Usually, your gynecologist measures the size of your baby during every prenatal visit.

  • The measurement is done via ultrasound.
  • Your doctor will also measure the size of your belly lining with every progressing trimester to check the compliance with healthy growth.
  • It is very important to list the accurate date of your last menstrual period because your entire pregnancy is timed based on the same.
  • If you fail to mention the right date, your doctor’s measurements and estimation of due date will fall apart, creating complications.

Babies With IUGR:

Babies with retardation or smaller size are said to be more prone to health complications and other issues during childbirth.

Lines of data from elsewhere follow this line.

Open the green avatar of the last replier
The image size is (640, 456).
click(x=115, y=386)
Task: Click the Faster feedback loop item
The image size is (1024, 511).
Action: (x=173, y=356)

It is thus important to understand how serious the IUGR is so that you can take action much in advance.

  • Babies whose weight is below 5th to 3rd percentile are said to have more complications, both in short and long term.
  • Babies who are small in size receive less oxygen and nutrients while in womb.
  • Babies with IUGR often require Cesarean as they are unable to take the pressure while tolerating labor.
  • Babies with IUGR will have low blood sugar, will be more vulnerable to infections and may have jaundice at the time of birth.
  • Babies with small size are more exposed to meconium aspiration where they tend to breathe their own stool while in womb.
  • Some studies also indicate that babies with IUGR are more likely to be affected with ailments such as cerebral palsy, heart diseases, obesity, diabetes and high blood pressure in the later part of their lives.

[ Read: Anemia In Pregnancy ]

6 Types Of Tests Done For IUGR:

Usually, your doctor will perform the following tests to confirm the diagnosis for intrauterine growth restriction IUGR and take further course of action:

  • Ultrasound to study the baby’s anatomy in detail to find any structural defects.
  • Amniocentesis test to check for chromosomal abnormalities.
  • Blood tests to check for clotting disorders and preeclampsia.
  • Ultrasound every 2 to 4 weeks to check on baby’s heart rate and size.
  • Fetal monitoring with non-stress tests, Doppler ultrasound and biophysical profiles (to understand if the blood supply is normal from mother to baby).
  • Fetal kick count test to track baby’s movements and agility.

Your doctor will plan a C section surgery once you are 37 to 39 weeks to deliver your baby safely.

[ Read: How To Use Doppler Fetal Monitor ]

Things To Do To Help Your Baby:

A lot depends on how you deal with your baby while pregnant:

  • If you were an addict before, it is advisable to stop while you are pregnant.
  • Plenty of bed rest is required while your baby thrives inside your womb.
  • You should also ensure consumption of healthy meals and diet if you are an underweight mom.
  • You need to gain adequate weight and ensure healthy nutrients are on their way to your baby inside the womb.

[ Read: Pregnancy Diet Chart ]

Talk to your practitioner to understand further measures while dealing with your baby in IUGR. Simple measures from your end matter while your doctor does the best!